Evangelischer Kirchenkreis Lübbecke

Stets ein offenes Ohr für die Kunden




VON SONJA ROHLFING

Rahden. Seit rund einem halben Jahr gibt es die soziale Beratung während der Ausgabe der Lübbecker Land Tafel in Rahden. 17 Beratungstermine haben seitdem stattgefunden. Zwischenbilanz zogen jetzt im Gespräch mit der NW für die Lenkungsgruppe Pfarrer Stefan Thünemann, Stella Gieseler, Rosemarie Bork (beide vom ArbeitsLebenZentrum Minden), Michael Duffe (Sozialamt Rahden) und Helga Berghorn-Detering von der Tafel-Ausgabestelle Rahden.

„23 Menschen haben eine Beratung gesucht“, resümiert Stefan Thünemann. Das ergibt durchschnittlich ein bis zwei Ratsuchende pro Termin. „Mehr ist in der einen Stunde auch kaum zu realisieren“, fügt er hinzu.

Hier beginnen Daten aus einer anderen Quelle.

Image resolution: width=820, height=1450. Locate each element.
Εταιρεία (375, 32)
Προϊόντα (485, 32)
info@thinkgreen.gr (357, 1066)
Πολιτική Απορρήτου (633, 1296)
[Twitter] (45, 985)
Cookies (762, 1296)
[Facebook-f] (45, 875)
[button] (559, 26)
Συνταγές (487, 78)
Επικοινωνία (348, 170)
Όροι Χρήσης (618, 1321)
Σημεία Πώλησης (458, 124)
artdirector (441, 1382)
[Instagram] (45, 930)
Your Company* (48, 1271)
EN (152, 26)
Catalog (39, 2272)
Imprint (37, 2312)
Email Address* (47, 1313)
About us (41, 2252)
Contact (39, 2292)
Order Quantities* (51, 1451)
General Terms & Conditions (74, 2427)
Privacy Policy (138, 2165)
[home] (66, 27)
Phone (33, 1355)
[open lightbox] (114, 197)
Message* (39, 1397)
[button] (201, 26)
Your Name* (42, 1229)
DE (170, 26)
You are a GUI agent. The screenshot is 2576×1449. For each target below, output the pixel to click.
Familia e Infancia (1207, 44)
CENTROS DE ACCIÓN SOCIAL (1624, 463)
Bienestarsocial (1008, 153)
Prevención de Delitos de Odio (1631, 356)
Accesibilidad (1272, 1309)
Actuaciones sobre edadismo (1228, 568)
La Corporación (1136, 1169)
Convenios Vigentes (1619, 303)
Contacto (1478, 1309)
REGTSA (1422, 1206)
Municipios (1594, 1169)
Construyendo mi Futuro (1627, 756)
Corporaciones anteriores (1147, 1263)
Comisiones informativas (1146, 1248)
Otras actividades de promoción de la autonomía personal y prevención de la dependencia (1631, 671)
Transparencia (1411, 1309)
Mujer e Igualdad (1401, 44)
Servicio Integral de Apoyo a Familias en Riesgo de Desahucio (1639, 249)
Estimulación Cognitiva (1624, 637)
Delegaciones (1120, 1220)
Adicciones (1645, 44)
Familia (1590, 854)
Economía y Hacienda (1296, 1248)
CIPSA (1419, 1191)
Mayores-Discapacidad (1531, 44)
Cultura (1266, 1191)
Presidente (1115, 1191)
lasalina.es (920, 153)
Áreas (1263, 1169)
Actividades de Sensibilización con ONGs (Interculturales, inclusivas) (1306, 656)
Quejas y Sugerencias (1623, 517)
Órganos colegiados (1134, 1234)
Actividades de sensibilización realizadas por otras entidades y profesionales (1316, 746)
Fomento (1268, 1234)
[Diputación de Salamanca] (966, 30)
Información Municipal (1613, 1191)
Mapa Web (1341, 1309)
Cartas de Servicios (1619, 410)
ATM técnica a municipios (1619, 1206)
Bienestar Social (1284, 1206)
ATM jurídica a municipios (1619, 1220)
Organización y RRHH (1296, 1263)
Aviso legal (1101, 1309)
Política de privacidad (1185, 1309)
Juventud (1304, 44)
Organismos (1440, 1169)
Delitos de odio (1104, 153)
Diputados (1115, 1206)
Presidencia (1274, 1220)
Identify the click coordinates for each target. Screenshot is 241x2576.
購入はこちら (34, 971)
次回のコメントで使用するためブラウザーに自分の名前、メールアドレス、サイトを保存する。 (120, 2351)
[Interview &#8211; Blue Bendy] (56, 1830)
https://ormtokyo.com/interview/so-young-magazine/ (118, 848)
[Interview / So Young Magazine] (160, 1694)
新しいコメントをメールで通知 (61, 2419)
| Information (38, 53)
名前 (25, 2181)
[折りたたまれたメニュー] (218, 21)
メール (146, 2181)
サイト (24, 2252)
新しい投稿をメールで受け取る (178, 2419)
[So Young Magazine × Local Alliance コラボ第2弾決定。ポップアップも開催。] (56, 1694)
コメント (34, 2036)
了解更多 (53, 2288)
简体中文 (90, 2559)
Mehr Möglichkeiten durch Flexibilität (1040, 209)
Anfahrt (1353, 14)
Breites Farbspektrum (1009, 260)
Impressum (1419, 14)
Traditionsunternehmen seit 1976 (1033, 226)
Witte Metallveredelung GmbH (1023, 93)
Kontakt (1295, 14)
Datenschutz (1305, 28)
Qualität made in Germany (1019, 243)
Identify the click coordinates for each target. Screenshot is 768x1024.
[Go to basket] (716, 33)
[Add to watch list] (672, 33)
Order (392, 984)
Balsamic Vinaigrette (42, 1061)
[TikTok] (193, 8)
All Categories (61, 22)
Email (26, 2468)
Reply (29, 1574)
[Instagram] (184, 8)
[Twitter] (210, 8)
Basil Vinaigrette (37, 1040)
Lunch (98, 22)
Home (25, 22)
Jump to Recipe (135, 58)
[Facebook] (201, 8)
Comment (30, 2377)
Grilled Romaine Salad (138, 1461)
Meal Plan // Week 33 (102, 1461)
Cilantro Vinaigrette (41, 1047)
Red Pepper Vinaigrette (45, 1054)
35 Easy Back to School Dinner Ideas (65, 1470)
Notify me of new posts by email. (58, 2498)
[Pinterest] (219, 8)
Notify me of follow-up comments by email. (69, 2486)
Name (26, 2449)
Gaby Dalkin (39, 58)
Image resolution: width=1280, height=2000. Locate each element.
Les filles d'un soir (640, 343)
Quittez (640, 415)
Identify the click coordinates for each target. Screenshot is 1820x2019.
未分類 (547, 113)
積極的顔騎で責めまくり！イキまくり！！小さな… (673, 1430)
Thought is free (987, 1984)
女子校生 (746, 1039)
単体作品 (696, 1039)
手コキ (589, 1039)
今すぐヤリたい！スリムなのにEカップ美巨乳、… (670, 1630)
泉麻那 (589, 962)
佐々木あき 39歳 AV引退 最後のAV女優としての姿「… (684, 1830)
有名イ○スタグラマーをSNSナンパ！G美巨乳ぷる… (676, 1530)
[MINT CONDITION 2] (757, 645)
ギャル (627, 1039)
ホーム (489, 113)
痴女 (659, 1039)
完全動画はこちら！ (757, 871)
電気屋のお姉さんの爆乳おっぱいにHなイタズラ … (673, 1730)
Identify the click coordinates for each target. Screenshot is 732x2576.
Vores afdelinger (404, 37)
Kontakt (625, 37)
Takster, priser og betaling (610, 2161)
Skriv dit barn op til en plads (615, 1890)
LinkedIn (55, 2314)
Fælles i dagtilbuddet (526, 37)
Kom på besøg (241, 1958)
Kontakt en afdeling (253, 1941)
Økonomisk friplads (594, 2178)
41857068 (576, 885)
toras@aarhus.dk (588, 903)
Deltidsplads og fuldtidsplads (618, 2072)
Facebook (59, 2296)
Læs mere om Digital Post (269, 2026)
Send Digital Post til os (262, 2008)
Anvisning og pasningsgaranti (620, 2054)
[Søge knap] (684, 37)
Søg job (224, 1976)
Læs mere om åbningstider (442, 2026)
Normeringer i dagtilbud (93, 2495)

Männer und Frauen waren ungefähr gleich stark vertreten. 18 Menschen und damit die große Mehrheit der Ratsuchenden war zwischen 25 und 49 Jahre alt. „Das spiegelt nicht unbedingt den Altersdurchschnitt des Kundenstamms der Tafel wider, die auch von vielen älteren Menschen in Anspruch genommen wird“, ergänzt Helga Berghorn-Detering.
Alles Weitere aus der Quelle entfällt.